• **Source passage**:
## start

This project concept has an unusual history and evolution. It started out in early mid 2021 based on the idea of a short narrow column bass system, originally targeting the recently introduced Dayton E180HD-44.

This dual magnet long excursion driver seemed to represent some very innovative thinking- and was certainly "interesting" looking, to say the least... and the early graphs showed it should be easy to work with up to 400 or 500Hz for a crossover point. The impedance curve gave some hints that this driver really was designed like a subwoofer, with a significant rise in the impedance between 125Hz and 1kHz. So, distortion might not be what we want in the upper midrange for a two way.
I acquired 4, and tested them, and discovered (as many have) that instead of having monotonically falling HD above 100 Hz, it's rising, due to inductivity modulation. So those parts got set aside, and I began looking at others, including several PuriFi models, and even pre-orders 8 of the PuriFi 8" parts. But while the 6.5" PuriF parts had physical parameters suited to small enclosures, the 8" parts are closer to monkey coffin drivers...
Hmmm, looks like we'll need to do a comprehensive data sheet review...
At the same time, I started looking at AMT style drivers for the tweeters, and was hearing things about B&G planers being taken over by GRS. But also I was impressed by the half dozen PuriFi cone midranges I'd bought as samples, initially just for the Isiris update project.
A lot going on with house buying and moving, and then in May of 2022 Steve sent me a video of the PS Audio FR30, which was quite a new implementation for them compared with speaker systems they'd shown previously with side mounted woofers near the floor, midwoofer/low mid link drivers, etc. Someone new was doing some new thinking there. And the LF section looked just like what I had in mind for the as yet unnamed project.
While PS Audio was cagey about showing the planar drivers in any of their videos, except for one slip up I noted, GRS was introducing their B&G based lineup, in the US through Parts Express, with much better detailed data sheets than B&G every offered. Hmmm... something to check out.
Being somewhat familiar with Magneplanars from the old days, I was wondering just how the diaphragms and overall motor systems were tuned and implemented. And of course, that woofer driver needed to be defined, also. I could see the "resemblance" to a certain family of Peerless woofers, but these days via their volume requirements for purchases Peerless has basically pulled out of the DIY market.
In the end, a Dayton woofer showed a remarkable balance of desirable woofer characteristic bordering on subwoofer turf, as it actually is part of a series of subwoofer drivers.
This one plot was taken near field at a drive level target for one driver equal to the four driver series/parallel array at 91 dB (at 2.83VRMS drive for the net 4 ohm array):

Though this test included a PR, due to QNF microphone placement the PR contribution (on the back of the cabinet) is not a significant factor in the measurement.
A variety of enclosure sizes and PR alignments and drivers were evaluated, and the example chosen at this time uses 4 RSS210HF-4 with 4 Seas SL26R XM003 passive radiators, with mass added to bring the PR mass to 350g. The calculated results look very promising with the target SPL of 110dB being achieved with 40W per woofer...

Note, the maximum excursion is about 60% of the RSS210HF rating. So this is not on the ragged edge...
An alternative PR close in performance is the Dayton RSS265PR; I chose the Seas part because of their reputation for assiduous monitoring of production compliance linearity, which is necessary for low distortion at high output levels.

## end

• **Records supplied**:
## start

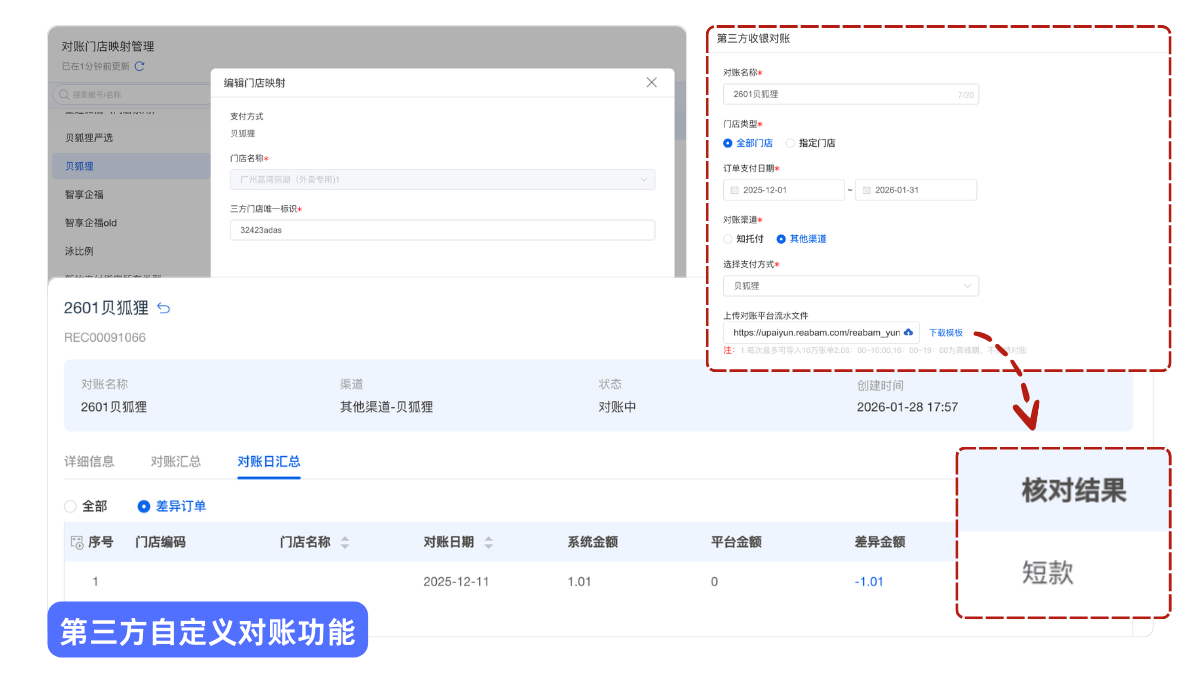Open the end date calendar icon 2026-01-31
The height and width of the screenshot is (700, 1200).
tap(866, 190)
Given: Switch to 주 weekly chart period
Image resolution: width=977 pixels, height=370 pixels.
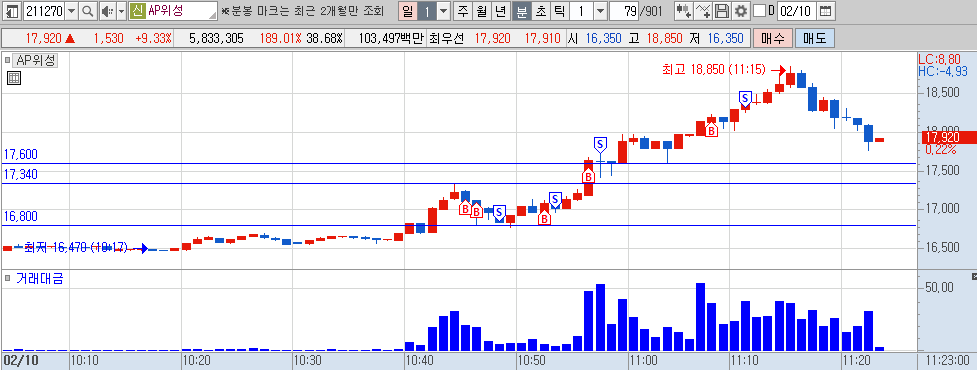Looking at the screenshot, I should pos(463,11).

## end

• **Task list**:
A. Can you condense the paragraph of the speaker-project post that begins "A variety of enclosure sizes" into a shorter list that keeps its main facts?
B. Could you give the part of the listing that opens with the line containing "Given: Switch to 주 weekly chart period" and runs through the end of the listing as a JSON list of strings, one per line, with blank lines and pictures left out?

• **Task answers**:
A.
- Various enclosure sizes, passive radiator alignments, and drivers were evaluated.
- Current choice: 4 RSS210HF-4 woofers with 4 Seas SL26R XM003 passive radiators.
- Mass is added to bring each passive radiator to 350g.
- Calculated results reach the 110dB target SPL with 40W per woofer.

B.
[
  "Given: Switch to 주 weekly chart period",
  "Image resolution: width=977 pixels, height=370 pixels.",
  "Looking at the screenshot, I should pos(463,11)."
]